So you’re interested in sex, but aren’t turned on by your wife? I’m wondering if you have any ideas about why your wife is no longer turning you on? It may be helpful for you to take an inventory of characteristics that you found attractive or interesting about her in the past. Has anything changed? Are you feeling like you SHOULD be turned on regardless of circumstances with her?
And, of course, many other factors can influence desire. You might also examine what else has been happening in your life that may have affected you. Are you content with yourself, with your life, with your marriage? Are there any family or work crises? All of these can contribute to a feeling of wanting something new or different in order to distract yourself from some very real issues.
Also be aware that anxiety is the enemy of good sex. If you’re feeling anxious or unsure of yourself, your desire for sex will be affected. Or you may have conflicting feelings about being sexual, based on earlier issues in your life. Or you may actually FEEL desire, but suppress it, due to feeling conflicted. Are you aware of any reasons you may have for avoiding sex with your wife?
There could be other reasons you’re not turned on: Men receive so many messages that sex is about “performance” and pleasing a partner, rather than just enjoying the pleasure of it. Everything is goal-oriented—like a football game.
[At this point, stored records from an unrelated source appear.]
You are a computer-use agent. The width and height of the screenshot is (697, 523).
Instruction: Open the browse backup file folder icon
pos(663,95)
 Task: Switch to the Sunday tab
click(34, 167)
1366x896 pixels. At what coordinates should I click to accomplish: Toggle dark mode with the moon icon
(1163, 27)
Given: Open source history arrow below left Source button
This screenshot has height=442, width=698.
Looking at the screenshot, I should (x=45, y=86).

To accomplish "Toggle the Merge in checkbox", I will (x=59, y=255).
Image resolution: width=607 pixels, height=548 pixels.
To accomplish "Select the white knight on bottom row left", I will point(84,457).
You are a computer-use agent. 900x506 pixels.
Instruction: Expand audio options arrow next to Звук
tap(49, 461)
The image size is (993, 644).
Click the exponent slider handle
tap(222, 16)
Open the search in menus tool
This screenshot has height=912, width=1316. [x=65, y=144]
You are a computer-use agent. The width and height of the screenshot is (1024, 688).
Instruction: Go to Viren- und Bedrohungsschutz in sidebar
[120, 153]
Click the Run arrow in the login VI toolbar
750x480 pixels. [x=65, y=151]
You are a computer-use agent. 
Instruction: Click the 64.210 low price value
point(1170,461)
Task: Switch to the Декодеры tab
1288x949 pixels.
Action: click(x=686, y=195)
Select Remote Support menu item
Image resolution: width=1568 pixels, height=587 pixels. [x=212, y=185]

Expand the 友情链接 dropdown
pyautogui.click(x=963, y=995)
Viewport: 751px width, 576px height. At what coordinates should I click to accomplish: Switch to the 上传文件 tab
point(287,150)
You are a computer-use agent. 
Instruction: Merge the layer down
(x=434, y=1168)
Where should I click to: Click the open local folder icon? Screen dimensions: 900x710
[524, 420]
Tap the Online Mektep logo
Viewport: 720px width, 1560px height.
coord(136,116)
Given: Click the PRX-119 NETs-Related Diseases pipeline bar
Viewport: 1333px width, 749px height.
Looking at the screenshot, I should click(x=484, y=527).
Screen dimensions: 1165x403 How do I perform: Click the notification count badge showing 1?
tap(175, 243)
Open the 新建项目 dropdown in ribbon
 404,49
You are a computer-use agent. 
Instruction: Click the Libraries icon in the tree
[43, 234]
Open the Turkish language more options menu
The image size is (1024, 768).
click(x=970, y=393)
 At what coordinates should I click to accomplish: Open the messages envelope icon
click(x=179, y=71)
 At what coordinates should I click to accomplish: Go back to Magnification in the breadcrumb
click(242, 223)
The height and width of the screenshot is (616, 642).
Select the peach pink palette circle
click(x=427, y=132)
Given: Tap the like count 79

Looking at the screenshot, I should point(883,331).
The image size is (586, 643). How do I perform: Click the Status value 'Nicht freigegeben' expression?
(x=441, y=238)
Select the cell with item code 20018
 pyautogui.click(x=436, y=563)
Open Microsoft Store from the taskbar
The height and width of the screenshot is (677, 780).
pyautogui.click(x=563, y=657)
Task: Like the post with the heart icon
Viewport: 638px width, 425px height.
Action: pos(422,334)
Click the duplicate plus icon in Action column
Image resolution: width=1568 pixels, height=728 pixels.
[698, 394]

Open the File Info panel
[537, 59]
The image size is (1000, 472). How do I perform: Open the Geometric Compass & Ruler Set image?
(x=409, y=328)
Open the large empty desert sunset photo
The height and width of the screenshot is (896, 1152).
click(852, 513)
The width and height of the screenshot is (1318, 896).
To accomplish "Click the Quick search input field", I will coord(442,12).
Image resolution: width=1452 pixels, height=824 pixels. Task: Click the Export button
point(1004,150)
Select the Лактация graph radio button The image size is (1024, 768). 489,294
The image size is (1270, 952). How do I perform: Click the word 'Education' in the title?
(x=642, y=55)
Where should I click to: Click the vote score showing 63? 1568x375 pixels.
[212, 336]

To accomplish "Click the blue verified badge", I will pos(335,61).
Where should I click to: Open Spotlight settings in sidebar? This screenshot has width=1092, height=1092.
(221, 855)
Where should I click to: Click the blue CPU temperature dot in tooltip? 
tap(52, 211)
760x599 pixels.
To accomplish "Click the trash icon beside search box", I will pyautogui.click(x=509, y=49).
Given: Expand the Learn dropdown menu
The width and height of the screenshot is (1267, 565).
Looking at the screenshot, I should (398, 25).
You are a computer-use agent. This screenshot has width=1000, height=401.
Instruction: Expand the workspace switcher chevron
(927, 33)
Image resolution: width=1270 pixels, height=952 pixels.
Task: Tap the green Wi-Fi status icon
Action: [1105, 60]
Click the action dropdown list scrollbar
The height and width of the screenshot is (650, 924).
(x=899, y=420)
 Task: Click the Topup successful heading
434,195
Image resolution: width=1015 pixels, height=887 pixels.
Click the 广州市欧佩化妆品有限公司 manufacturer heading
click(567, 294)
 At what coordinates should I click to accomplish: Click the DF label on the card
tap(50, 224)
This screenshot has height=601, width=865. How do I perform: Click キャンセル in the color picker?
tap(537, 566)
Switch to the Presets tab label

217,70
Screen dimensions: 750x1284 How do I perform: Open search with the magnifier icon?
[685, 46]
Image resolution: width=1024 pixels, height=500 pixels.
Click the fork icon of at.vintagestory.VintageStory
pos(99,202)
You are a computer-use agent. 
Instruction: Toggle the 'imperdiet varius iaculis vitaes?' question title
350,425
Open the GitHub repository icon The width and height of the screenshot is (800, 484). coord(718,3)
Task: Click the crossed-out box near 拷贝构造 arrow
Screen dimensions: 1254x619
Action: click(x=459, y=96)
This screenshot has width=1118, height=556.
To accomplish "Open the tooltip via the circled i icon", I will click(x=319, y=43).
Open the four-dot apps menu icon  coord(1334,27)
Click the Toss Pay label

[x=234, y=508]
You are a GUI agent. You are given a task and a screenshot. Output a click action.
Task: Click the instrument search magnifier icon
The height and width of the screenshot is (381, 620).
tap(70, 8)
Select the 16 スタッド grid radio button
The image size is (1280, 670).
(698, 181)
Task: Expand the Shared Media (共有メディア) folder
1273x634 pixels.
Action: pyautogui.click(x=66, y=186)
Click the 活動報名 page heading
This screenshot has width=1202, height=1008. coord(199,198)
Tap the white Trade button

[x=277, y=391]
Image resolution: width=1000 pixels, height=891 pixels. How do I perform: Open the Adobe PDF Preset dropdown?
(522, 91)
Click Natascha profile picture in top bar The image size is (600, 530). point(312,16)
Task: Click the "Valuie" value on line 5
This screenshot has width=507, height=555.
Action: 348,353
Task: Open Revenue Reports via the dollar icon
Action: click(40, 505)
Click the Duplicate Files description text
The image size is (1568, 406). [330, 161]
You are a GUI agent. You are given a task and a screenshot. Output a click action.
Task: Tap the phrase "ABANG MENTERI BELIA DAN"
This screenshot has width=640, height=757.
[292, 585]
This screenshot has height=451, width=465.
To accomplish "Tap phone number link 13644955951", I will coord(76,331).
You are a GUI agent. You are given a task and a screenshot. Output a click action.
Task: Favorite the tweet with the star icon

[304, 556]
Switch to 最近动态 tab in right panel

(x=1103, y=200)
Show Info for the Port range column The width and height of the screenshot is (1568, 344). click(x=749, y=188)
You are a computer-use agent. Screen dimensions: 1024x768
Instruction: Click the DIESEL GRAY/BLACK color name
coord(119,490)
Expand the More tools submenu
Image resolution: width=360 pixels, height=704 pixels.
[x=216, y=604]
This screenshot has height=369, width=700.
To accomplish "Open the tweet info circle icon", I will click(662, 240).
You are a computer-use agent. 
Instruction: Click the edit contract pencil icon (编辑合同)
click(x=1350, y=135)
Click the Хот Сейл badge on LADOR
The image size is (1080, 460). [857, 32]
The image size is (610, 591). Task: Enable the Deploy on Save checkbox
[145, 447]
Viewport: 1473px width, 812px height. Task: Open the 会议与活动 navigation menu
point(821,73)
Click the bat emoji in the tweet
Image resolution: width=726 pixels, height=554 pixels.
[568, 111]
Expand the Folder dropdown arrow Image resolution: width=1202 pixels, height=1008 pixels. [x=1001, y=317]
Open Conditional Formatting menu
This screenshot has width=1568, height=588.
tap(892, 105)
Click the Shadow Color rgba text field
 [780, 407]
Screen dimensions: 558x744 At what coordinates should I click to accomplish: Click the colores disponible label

The other message that many men receive is that sex is somehow dirty and wrong, unless you’re doing it for reproductive purposes. Sometimes this can creep into our unconscious thoughts and sabotage any pleasure. Some men are very affected by cultural or family messages that women who have sex are somehow “dirty” or evil.
So, to recap: you may have negative attitudes about sex in general, or you may have performance issues or be bored or frustrated. Think about the issues I’ve raised and see if any are true for you. Remember not to put pressure on yourself.
I’m wondering what YOU think is contributing to this and whether you’ve taken any actions to try to change it. You’ve probably got more insight than you realize. Dr. J
Your post is very vague as to what it is you find lacking in your relationship with your wife? Is it her appearance? Her enthusiasm? Is it simply that "seven year itch" that most people go through simply being bored of the same partner?
I find excercise can help. It releases endorphins, tires you out. I think you should try get down reguarly to the gym - maybe five times a week if you can. Not only will you get fit but I think it will help control those urges - you release them at the gym.